Through the years, I've seen patients' complaints dismissed as not important or even as nonexistent, simply because a patient's explanation did not fit a clinician's understanding or definition of dental disease or discomfort. From the lofty perch of the professional pedestal, it impossible to see, hear, or understand everything every patient is saying or feeling. To further compound the confusion, it is possible that patients can describe or experience phenomena that we don't truly understand, have never seen, or don't know about.

Bottom line, we need to believe our patients. If they say they are in pain or something is uncomfortable, then we need to trust what they are telling us.

While there may be rare occasions when patients report a problem that is not biologically based, I believe the vast majority of patient concerns are legitimate, even if the cause is not readily apparent. There can't be that many hypochondriacs in the world. What person in their right mind would make up a story just to keep the attention of a dental professional?

Sometimes patients cannot articulate what they are feeling. Some find it hard, if not impossible, to describe discomfort during a dental procedure or how their teeth or gums really feel. Frustrated patients perceive us as bad guys who create pain, or as dumb bunnies who don't understand why their mouth is hurting. This inability to communicate effectively creates enormous challenges for every clinical practitioner. We try to ask the right questions and patients try to give us accurate information but often the gap in the communication process is wider than the Grand Canyon. Both parties get discouraged and nothing gets resolved.

Thirty years ago, I treated a young woman named Marie whose teeth appeared to be melting away. The exposed dentin got thinner and thinner and more and more sensitive. Erosion and dentinal hypersensitivity were not hot topics and many patients accepted the inevitability of pain and tooth loss.

Marie's case was baffling. I asked if she was drinking sodas, eating citrus, or vomiting. She denied everything.

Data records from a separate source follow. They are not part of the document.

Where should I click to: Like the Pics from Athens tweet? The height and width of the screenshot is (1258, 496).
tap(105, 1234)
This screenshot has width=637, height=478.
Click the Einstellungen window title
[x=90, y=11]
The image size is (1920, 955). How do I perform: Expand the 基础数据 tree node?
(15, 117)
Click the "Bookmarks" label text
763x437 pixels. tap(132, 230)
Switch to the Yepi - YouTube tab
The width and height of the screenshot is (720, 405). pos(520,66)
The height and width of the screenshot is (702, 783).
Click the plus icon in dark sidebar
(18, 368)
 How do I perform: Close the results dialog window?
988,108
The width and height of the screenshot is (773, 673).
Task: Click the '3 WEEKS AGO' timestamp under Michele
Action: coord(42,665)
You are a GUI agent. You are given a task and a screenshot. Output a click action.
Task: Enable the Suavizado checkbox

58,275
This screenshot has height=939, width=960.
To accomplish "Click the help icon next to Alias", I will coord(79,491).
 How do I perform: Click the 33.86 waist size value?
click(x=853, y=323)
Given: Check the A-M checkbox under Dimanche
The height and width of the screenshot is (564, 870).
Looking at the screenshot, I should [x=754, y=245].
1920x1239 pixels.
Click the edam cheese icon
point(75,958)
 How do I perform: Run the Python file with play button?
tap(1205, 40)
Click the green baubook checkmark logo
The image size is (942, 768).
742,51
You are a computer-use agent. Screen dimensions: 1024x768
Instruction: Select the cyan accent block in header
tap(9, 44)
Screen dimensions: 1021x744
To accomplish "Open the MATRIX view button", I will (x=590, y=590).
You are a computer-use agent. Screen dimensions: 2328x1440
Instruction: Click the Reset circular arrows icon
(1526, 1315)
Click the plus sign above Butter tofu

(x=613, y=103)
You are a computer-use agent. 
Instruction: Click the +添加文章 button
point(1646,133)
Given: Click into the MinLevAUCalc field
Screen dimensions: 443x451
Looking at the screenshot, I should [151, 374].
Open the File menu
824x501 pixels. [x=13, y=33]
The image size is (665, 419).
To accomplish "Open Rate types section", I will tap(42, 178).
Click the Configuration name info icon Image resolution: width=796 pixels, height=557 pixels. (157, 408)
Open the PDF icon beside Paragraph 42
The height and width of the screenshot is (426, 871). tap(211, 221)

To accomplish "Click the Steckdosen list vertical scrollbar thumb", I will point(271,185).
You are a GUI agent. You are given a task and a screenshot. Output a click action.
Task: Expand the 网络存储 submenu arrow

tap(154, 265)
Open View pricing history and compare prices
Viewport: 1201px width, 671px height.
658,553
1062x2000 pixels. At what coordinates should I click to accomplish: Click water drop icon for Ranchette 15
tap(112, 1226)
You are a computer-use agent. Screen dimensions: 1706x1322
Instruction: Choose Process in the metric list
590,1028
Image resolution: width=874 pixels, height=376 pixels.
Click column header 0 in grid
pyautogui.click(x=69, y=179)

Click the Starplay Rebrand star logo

Finally I asked one simple question, what she was doing? The answer was crystal clear. Marie had given birth to twins eighteen months earlier. She was obsessed with losing the weight she had gained during the pregnancy. In desperation, she ate a plate full of freshly sliced cucumbers doused with salt and vinegar for lunch every day and then drank the remaining vinegar. Her melting teeth were getting an acid bath every day.

This experience with changed the way I practiced. It taught me to ask more questions, specifically; just what was someone doing, rather than asking a stock list of questions related to behavior or symptoms.

When Jillian complained of sensitive teeth her during her three-month visit, I asked the usual questions about dietary intake and oral hygiene. Neither of us could come up with a reasonable explanation for the sudden onset of dentinal hypersensitivity. At the end of the appointment, I suggested that some behavior had changed over the last 90 days. I asked her to call me as soon as she discovered the culprit. Two and a half hours later, Jillian called the office.

Again, the answer came out of left field.

Jillian started out every day taking an hour-long aerobics class. To keep her mouth moist she chewed gum while exercising, but when she started having a sore TMJ she switched to sugar-free lemon drops, which were full of citric acid. So another patient's oral cavity getting a daily acid bath! She quit using the lozenges, started using daily fluoride, and the problem quickly resolved.

I've applied the same type of communication principles with patients over the years. It's critical that we believe our patient's stories. Asking them to become analytic co-partners adds a dimension of information gathering than can provide rich clues that can pinpoint the problem.

Step out of your comfort zone, learn to ask questions from a different point of view, and watch your patients become more accountable for their own health and willing partners in the success of their own treatment.